Check each line of the records below for the string "TESTINA", then state how many lines contain it, with no other output.

Data extracted from a collection:
════════════════

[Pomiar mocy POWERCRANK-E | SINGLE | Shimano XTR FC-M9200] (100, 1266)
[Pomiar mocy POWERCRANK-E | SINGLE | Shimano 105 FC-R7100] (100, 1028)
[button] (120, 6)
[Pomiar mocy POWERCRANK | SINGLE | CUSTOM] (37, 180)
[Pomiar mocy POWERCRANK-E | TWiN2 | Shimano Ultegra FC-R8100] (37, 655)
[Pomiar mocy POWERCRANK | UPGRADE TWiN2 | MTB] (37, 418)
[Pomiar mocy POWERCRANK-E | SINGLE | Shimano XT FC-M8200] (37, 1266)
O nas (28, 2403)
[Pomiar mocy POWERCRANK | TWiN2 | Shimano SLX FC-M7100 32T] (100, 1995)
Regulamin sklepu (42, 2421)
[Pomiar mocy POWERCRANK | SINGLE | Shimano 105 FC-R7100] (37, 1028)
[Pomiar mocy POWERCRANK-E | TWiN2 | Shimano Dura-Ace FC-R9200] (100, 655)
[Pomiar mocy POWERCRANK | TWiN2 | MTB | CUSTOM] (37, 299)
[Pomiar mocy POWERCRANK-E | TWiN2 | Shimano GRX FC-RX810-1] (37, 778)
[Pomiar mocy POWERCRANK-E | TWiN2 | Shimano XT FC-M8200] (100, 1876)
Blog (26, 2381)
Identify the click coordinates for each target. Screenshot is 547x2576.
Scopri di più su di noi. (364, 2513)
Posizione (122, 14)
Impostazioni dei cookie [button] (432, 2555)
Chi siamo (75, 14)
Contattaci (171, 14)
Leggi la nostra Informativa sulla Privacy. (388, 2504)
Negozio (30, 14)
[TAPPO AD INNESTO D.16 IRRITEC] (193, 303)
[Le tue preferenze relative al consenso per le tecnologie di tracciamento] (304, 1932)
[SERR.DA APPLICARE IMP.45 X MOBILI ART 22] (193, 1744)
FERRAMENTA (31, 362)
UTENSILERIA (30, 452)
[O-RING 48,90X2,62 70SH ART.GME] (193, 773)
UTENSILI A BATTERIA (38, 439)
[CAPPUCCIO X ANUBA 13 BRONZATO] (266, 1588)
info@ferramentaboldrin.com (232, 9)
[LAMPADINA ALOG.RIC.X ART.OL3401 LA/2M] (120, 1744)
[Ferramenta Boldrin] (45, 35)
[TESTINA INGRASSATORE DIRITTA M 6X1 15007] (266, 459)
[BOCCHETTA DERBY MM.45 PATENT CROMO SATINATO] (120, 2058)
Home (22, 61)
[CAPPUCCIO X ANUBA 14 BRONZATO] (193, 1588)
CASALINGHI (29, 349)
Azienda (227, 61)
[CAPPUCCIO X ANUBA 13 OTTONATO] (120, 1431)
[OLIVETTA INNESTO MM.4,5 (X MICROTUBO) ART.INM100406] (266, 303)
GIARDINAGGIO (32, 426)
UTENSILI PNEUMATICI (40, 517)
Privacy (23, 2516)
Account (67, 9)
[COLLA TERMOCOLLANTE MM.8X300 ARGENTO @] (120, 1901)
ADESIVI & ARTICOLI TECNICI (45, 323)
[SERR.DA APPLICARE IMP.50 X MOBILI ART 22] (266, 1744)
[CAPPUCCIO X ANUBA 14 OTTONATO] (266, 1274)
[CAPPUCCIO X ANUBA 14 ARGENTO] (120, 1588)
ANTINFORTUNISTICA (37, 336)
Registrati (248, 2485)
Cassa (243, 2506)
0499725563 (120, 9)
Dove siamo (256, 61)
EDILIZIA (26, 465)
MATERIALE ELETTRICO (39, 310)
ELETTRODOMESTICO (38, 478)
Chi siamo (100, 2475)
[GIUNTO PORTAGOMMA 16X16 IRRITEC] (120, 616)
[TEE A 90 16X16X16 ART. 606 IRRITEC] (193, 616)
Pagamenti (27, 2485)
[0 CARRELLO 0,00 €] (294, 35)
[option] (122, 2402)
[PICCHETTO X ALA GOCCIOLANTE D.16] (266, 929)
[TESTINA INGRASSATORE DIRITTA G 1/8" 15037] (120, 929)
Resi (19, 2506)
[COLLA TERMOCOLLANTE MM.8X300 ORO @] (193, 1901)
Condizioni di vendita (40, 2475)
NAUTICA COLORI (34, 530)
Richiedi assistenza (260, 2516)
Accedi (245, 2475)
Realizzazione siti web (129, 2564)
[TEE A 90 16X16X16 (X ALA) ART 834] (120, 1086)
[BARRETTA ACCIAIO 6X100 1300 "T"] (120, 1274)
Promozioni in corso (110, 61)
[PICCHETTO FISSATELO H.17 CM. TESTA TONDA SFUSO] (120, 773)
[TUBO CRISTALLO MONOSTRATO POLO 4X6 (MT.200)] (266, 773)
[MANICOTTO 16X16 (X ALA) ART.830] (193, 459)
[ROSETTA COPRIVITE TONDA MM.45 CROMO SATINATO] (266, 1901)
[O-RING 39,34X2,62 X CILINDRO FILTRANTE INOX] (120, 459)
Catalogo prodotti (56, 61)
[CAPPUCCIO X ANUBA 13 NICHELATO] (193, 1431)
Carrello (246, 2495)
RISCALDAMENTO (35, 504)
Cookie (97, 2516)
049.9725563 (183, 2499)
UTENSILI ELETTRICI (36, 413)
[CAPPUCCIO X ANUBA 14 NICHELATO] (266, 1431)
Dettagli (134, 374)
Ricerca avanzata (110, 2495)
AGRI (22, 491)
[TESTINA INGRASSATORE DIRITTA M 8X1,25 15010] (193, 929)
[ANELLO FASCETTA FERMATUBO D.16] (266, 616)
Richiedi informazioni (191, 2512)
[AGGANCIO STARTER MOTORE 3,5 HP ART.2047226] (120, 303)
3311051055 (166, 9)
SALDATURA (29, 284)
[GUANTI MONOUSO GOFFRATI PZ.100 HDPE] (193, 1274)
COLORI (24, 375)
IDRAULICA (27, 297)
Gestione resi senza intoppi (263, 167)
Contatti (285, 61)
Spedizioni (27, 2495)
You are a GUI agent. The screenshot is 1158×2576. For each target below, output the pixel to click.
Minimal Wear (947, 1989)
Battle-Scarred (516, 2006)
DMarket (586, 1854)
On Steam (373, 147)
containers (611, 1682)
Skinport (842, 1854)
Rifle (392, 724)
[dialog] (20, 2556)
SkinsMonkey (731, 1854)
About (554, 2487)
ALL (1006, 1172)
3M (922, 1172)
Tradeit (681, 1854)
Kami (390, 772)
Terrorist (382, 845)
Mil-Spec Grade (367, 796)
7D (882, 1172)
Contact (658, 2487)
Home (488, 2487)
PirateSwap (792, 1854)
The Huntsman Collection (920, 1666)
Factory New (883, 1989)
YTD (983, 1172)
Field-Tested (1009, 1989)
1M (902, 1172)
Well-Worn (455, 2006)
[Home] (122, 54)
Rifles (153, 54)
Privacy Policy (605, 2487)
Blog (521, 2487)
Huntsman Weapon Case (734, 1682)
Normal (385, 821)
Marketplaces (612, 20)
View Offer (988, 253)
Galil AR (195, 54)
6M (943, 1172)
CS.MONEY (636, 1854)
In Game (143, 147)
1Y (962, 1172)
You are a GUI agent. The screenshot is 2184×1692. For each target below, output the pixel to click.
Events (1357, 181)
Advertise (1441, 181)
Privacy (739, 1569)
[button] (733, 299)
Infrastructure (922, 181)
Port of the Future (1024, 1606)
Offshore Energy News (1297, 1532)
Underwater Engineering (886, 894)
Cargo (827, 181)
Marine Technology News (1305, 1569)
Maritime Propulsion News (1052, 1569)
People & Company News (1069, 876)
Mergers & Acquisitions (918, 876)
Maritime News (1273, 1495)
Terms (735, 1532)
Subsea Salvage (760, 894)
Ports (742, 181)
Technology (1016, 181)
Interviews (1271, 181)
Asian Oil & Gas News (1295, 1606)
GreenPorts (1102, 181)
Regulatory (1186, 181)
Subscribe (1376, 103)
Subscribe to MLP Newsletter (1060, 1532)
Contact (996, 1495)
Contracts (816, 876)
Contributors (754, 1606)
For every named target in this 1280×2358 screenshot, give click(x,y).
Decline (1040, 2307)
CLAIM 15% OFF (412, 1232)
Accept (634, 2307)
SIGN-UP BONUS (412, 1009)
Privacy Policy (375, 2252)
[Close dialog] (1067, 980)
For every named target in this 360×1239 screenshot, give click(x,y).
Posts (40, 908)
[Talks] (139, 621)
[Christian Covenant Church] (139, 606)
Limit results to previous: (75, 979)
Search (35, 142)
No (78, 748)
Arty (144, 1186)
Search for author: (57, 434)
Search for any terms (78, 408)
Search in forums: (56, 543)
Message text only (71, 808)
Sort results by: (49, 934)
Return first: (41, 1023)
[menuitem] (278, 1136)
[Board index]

════════════════

Task output | 3